━━━ Source data ━━━

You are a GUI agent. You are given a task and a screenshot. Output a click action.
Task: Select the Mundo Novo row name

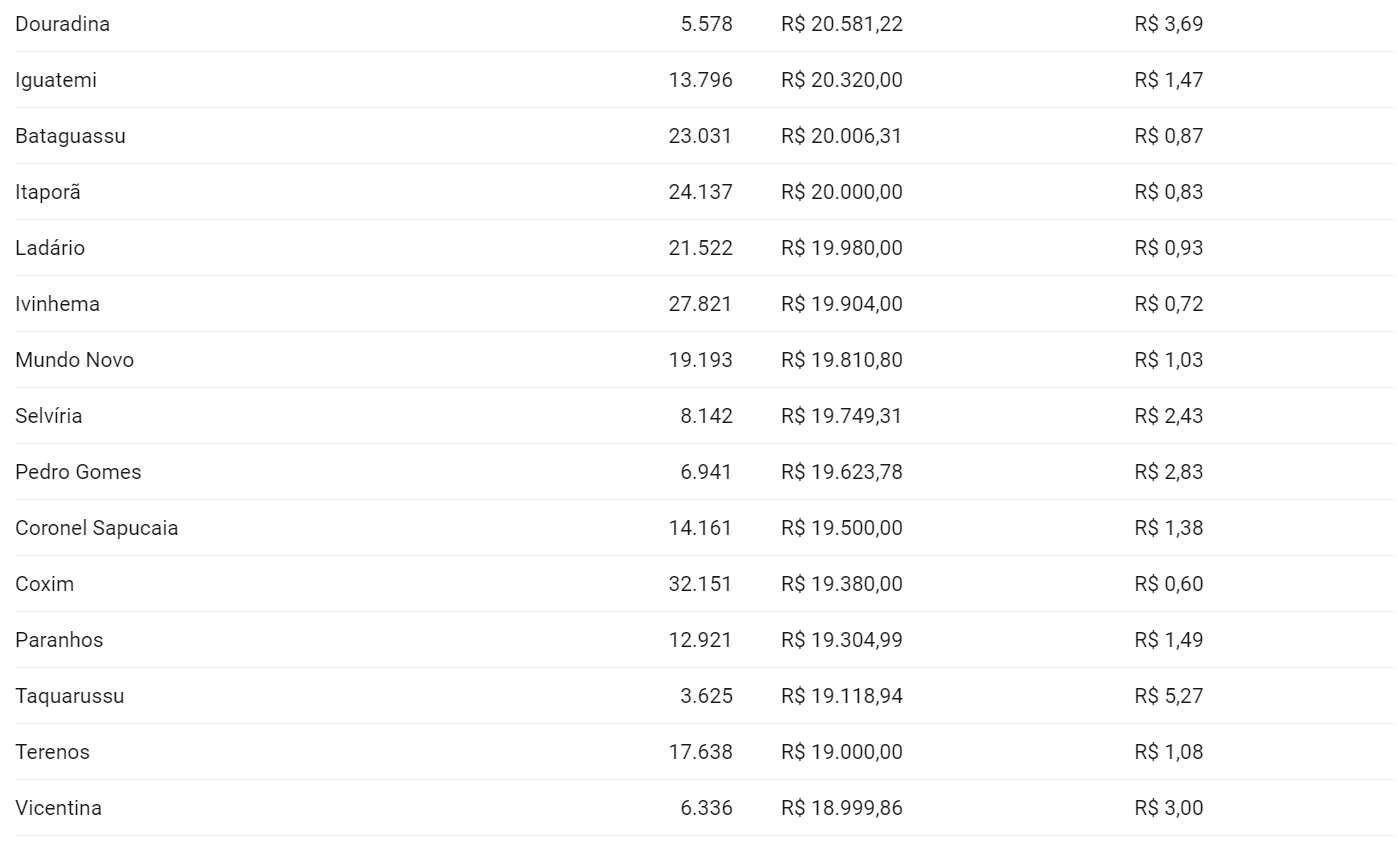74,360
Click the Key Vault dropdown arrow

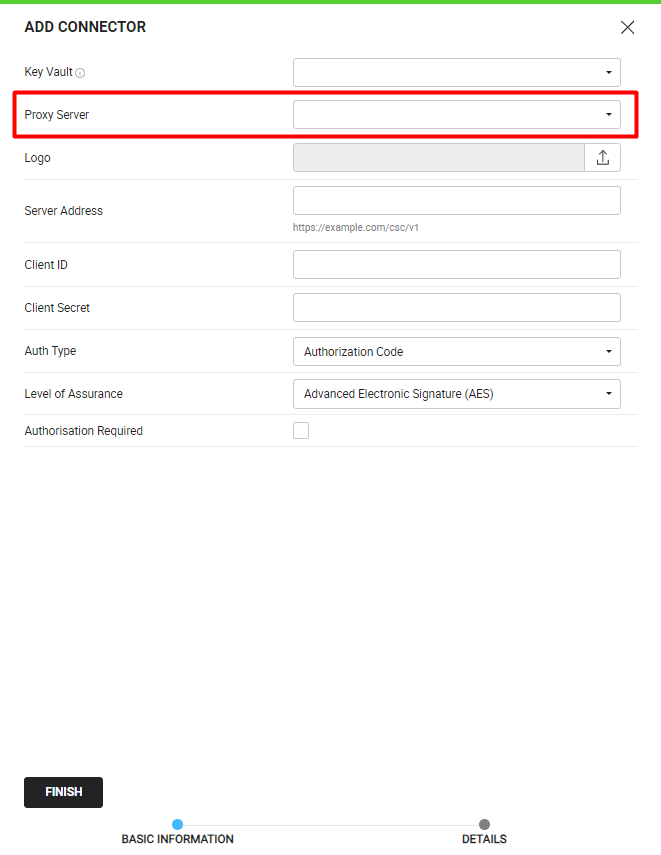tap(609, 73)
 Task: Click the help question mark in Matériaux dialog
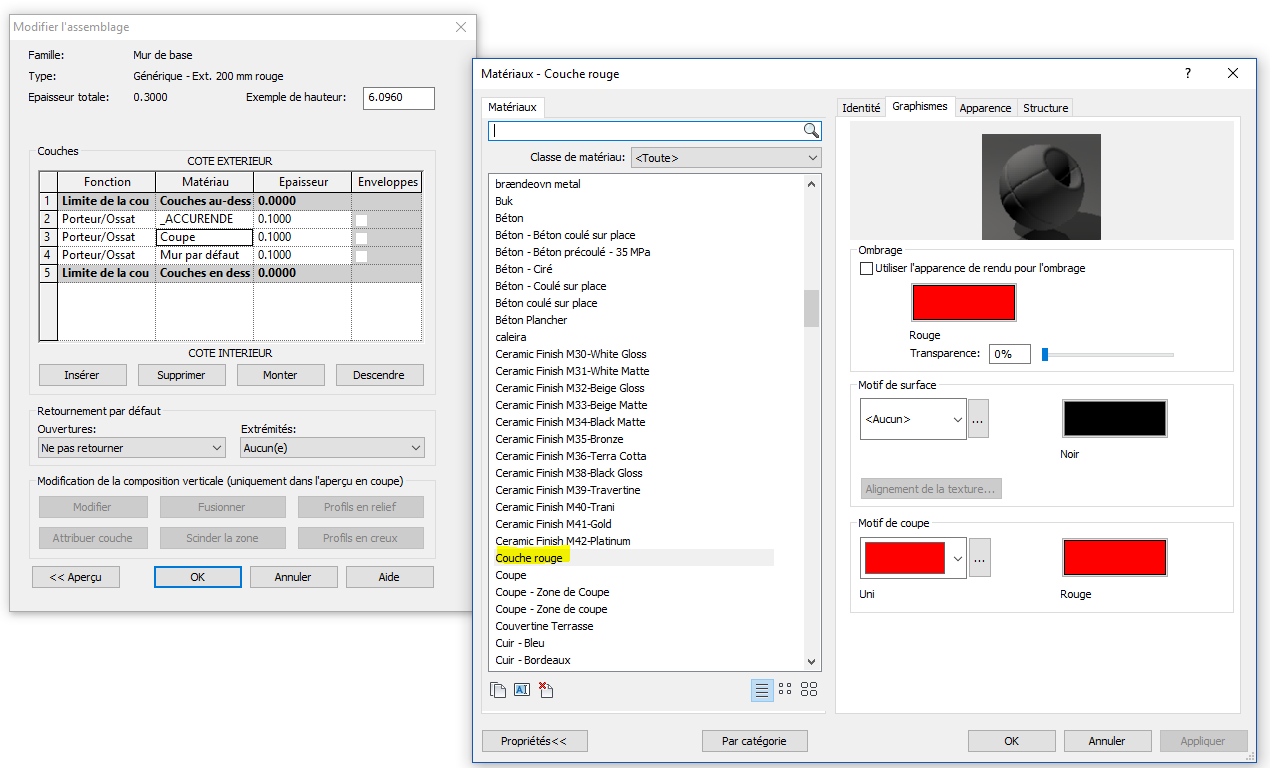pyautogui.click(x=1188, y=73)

━━━

Task requirements: Set down all the entries above verbatim, and include none of the pictures.

Written solution:
You are a GUI agent. You are given a task and a screenshot. Output a click action.
Task: Select the Mundo Novo row name

74,360
Click the Key Vault dropdown arrow

tap(609, 73)
 Task: Click the help question mark in Matériaux dialog
pyautogui.click(x=1188, y=73)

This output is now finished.